Depois temos o Rodolfo Caesar, que vem da música erudita, mas toca um som eletrônico digital de lounge com Alexandre Fenerich; o filme São Paulo – Sinfonia e Cacofonia, de Jean Claude Bernadet, uma homenagem ao clássico Berlim, Sinfonia de uma Metrópole e ao cinema experimental brasileiro, com música nova, ao vivo, de Livio Tragtenberg e Wilson Sukorski. A DJ Grace Kelly vai colocar música brasileira para a gente dançar. O concerto de música de câmara brasileira inclui peças de Koellreutter, Paulo César Chagas, Silvio Ferraz e Luis Carlos Csekö.

Silvia Ocougne prossegue falando de sua peça com 12 violões preparados e sobre o que vale a pena conferir no ambiente de Música Nova alemão.

A sua contribuição como compositora, improvisadora e música para o festival é a peça "Ilu Ilonlo, música para 12 violões preparados". Como é este trabalho?

Quando eu saí do Brasil, há 20 anos, o meu violão quebrou por causa de umidade. Uma coisa que funcionava no Brasil não funcionava mais fora. Quanto eu cheguei em Berlim, todos os meus instrumentos quebravam e quebravam. Então comecei a investigar sons específicos para os instrumentos naquele estado, inventar outros instrumentos a partir dos originais e prepará-los, como John Cage fazia.

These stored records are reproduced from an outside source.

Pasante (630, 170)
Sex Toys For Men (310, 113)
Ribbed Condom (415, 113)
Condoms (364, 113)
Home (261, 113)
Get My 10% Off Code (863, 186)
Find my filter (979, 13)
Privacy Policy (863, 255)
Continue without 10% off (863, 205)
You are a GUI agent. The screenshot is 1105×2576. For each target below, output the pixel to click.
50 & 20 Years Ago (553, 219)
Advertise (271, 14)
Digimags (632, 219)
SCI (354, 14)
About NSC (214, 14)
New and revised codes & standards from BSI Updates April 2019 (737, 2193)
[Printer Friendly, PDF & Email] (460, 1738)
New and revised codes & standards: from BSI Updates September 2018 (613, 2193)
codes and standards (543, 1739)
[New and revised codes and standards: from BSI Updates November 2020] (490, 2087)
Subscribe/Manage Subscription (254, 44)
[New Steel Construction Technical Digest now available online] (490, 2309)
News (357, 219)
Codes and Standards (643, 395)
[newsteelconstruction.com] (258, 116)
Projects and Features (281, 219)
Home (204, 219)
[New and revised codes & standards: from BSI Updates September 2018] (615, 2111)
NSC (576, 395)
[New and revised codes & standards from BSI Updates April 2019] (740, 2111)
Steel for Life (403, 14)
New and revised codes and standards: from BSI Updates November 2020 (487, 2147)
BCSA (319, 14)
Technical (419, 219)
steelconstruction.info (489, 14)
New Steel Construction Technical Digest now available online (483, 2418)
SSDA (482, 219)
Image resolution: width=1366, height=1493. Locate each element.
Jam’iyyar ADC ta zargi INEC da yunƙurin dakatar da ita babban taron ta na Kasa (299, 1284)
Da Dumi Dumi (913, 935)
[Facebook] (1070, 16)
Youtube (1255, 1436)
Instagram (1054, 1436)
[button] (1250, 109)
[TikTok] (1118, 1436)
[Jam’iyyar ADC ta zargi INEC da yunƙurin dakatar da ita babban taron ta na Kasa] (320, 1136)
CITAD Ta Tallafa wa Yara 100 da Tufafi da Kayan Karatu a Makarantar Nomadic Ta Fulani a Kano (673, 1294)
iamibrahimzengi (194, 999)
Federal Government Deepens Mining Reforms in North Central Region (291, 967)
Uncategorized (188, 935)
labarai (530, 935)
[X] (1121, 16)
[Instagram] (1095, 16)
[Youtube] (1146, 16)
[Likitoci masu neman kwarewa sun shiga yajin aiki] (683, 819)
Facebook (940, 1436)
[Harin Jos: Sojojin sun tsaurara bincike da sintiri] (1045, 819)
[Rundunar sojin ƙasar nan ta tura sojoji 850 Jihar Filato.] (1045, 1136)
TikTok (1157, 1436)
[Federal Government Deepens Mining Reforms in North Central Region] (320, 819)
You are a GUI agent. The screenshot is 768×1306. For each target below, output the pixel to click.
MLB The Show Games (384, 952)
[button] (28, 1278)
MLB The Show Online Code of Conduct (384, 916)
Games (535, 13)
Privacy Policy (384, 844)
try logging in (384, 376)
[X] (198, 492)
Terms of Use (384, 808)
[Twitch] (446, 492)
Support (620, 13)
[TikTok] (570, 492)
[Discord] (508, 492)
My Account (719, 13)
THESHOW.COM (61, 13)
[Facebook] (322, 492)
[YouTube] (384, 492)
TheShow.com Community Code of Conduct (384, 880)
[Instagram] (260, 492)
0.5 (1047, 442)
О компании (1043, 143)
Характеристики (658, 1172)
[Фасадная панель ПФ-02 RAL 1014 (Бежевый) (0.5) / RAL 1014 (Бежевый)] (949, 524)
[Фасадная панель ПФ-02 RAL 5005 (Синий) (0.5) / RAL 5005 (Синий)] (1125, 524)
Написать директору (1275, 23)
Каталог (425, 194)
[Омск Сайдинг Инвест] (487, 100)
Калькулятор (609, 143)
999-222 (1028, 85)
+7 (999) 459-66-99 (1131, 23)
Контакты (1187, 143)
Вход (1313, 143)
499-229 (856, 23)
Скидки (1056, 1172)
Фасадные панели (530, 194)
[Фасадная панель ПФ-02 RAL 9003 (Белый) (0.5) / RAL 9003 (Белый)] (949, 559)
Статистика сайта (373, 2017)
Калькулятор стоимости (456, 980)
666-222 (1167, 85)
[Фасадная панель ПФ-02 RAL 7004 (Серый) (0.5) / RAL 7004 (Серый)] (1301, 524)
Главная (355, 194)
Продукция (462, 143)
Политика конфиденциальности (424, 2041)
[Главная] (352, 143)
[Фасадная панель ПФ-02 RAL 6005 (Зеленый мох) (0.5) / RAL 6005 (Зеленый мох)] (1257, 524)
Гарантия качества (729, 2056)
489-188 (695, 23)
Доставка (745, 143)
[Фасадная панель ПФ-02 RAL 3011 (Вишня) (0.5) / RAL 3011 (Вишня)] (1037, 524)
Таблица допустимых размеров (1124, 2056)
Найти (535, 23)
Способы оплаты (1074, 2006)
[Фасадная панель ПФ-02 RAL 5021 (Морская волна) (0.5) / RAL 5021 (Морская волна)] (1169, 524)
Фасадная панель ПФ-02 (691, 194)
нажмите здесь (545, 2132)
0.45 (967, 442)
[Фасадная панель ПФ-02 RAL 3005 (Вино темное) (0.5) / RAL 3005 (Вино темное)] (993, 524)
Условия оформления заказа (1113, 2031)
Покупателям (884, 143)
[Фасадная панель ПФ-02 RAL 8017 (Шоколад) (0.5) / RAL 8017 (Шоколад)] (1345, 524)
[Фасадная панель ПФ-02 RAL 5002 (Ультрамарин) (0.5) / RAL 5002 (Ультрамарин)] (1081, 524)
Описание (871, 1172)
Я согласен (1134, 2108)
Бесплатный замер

Esta peça tem a ver com isso. São 12 violões preparados, alguns brasileiros, como cavaquinho, viola de cocho, banjo-bando, viola caipira, com sons étnicos, e outros usados no mundo inteiro, como guitarra elétrica ou violão acústico. Esses instrumentos são preparados com elementos estranhos, digamos, pedaços de papel e outros objetos que mudam mecanicamente o som. Ilu Ilonlo é um groove que transporta para cada box da sala um motivo diferente. Uma espécie de telefone sem fio, na verdade.

E o título, o que significa?

Silvia OcougneFoto: Jürgen Dietrich

Não importa. Eu o achei num dicionário mesmo, numa língua tonal que eu não sei falar. Ele vai significar uma coisa para mim, outra para você, dependendo do ouvido.


Para quem está estudando música e composição no Brasil, o que você acha que há de interessante a se conhecer na Alemanha, fora do Brasil?

Eu conheço muita gente que sai daqui para ir estudar música no Brasil. Mas é claro que vale a pena ver o que acontece aqui. Por mais que, depois do tecno, tenha surgindo no Brasil uma cena nova, aberta a assimilar tudo, o que ainda falta é informação. A informação que você tem aqui é absurda. E também a liberdade que o alemão toma em relação à Música Nova: é muito mais difícil você tomar a mesma liberdade quando você está num país periférico, tendo que compor "à la" alguma coisa. No Brasil, existem muito mais obrigações, e as pessoas pensam que precisam compor de um certo jeito. Aqui o ambiente é muito grande, uma coisa que faz falta no Brasil, pois lá as pessoas trabalham isoladas. Não existe comunicação entre o pessoal do tecno e o pessoal da música erudita: ainda são dois mundos separados no Brasil.